Similarly, Walsh, who is of Māori and Irish descent, draws references to Indigenous mythology in his surrealist, darkly symbolic paintings. Marakihau (2021) depicts one of the merman-like sea monsters of legend that point to the amphibious origins of the human race.
Pushing the boundaries
Christie’s specialists responsible for the curation of the exhibition enlisted the help of the prominent New Zealand dealers Alison Bartley and John Gow, who have both worked over the past three decades to promote the region’s contemporary artists, in accessing works for OCEANIA NOW.
Teodorescu notes the importance of acknowledging the varied approaches across media beyond the selection in the auction. ‘The auction is not a panoramic view,’ he says. ‘The scene is even larger and richer.’ Many emerging artists are focused on pushing the boundaries of performance, photography and video art.
Among them is the multidisciplinary artist Yuki Kihara, of Japanese and Samoan descent, who will represent New Zealand at this year’s Venice Biennale (23 April–27 November) with her work Paradise Camp.
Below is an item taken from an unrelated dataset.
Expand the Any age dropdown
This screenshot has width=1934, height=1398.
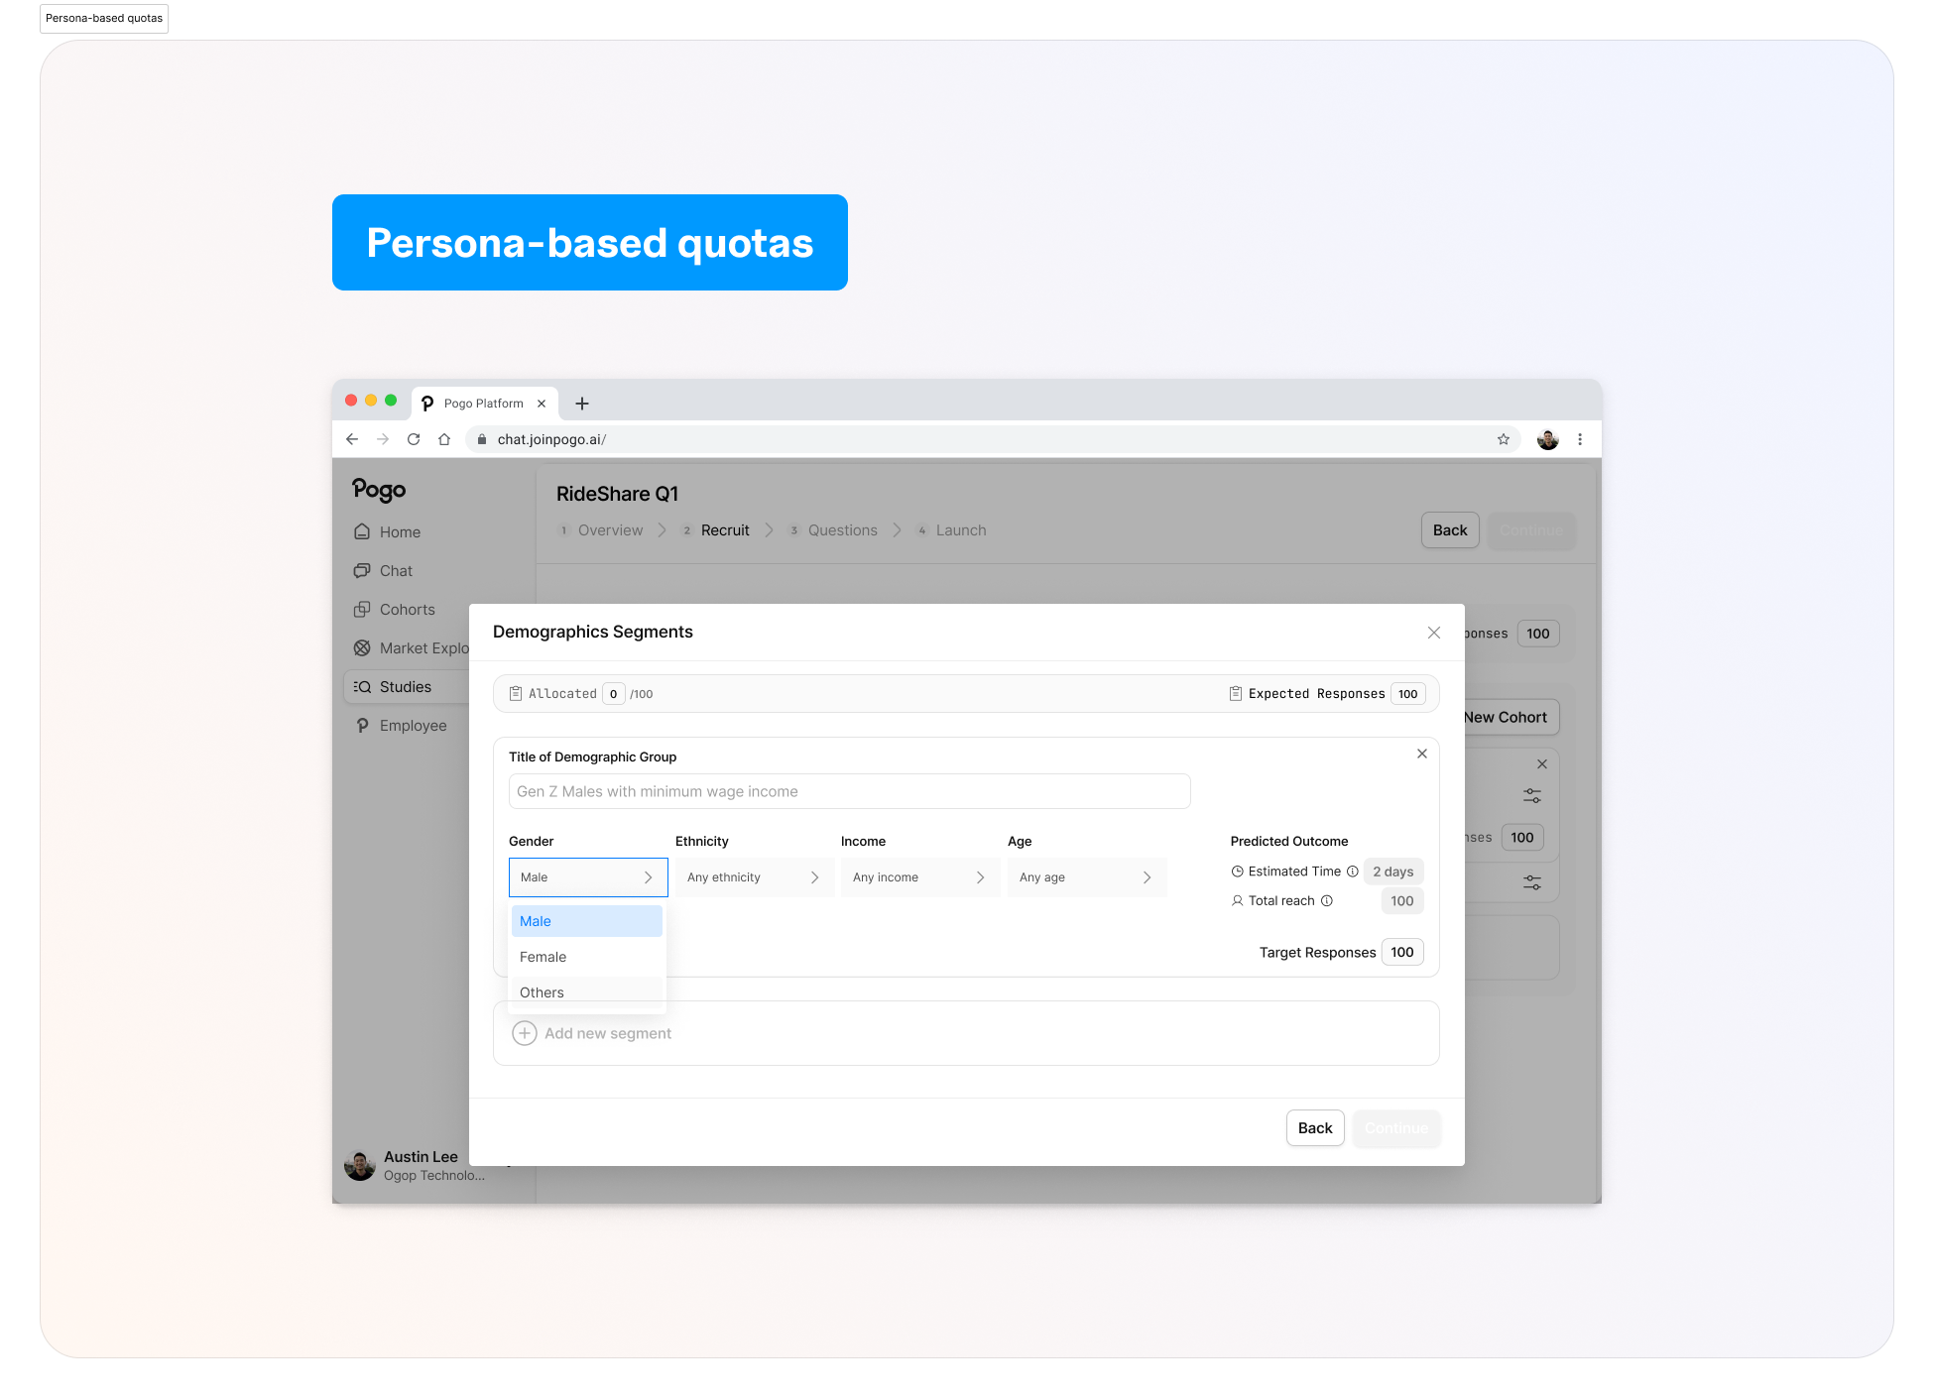(x=1085, y=877)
This ambitious project is inspired by the artist’s responses to issues such as colonisation, intersectionality and climate change presented through Kihara’s fa’afafine [a third gender in traditional Samoan culture] perspective.
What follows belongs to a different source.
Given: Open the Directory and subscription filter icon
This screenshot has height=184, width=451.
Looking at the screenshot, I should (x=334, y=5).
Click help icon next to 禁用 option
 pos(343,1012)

‘The selection of Yuki was significant,’ says Caren Rangi, chair of the Arts Council of New Zealand Toi Aotearoa and commissioner of the biennale exhibition. ‘It highlights that we are overdue to be including Pacific Indigenous perspectives in global dialogues.’
Kihara’s lenticular photographic print EFKS Church, Maraenui (2017), which is included in the Christie’s auction, is part of a performance-based photographic and film series in which the artist embodies the Biblical character of Salome and visits various locations around Hawke’s Bay, New Zealand, dressed in a black Victorian mourning dress. A central theme of the work is the Samoan conception of interconnected time and space.
Although work from Oceania is as diverse as the cultures and languages found on its many islands, common threads can be found between artists from the region, says Nicholas Thomas, the director of the Museum of Archaeology and Anthropology at the University of Cambridge, who co-curated the Royal Academy’s Oceania exhibition.
Many exhibit ‘a world view deeply conscious of ancestral identity, the mana [in Te Reo Māori, connoting spiritual power] of customary art, and the ruptures associated with colonialism and, indeed, colonial violence. They also have a shared ambition — to produce work that is as compelling and challenging as that of artists in any other part of the world, and that has the capacity to speak from Indigenous perspectives across oceans and hemispheres to international audiences.’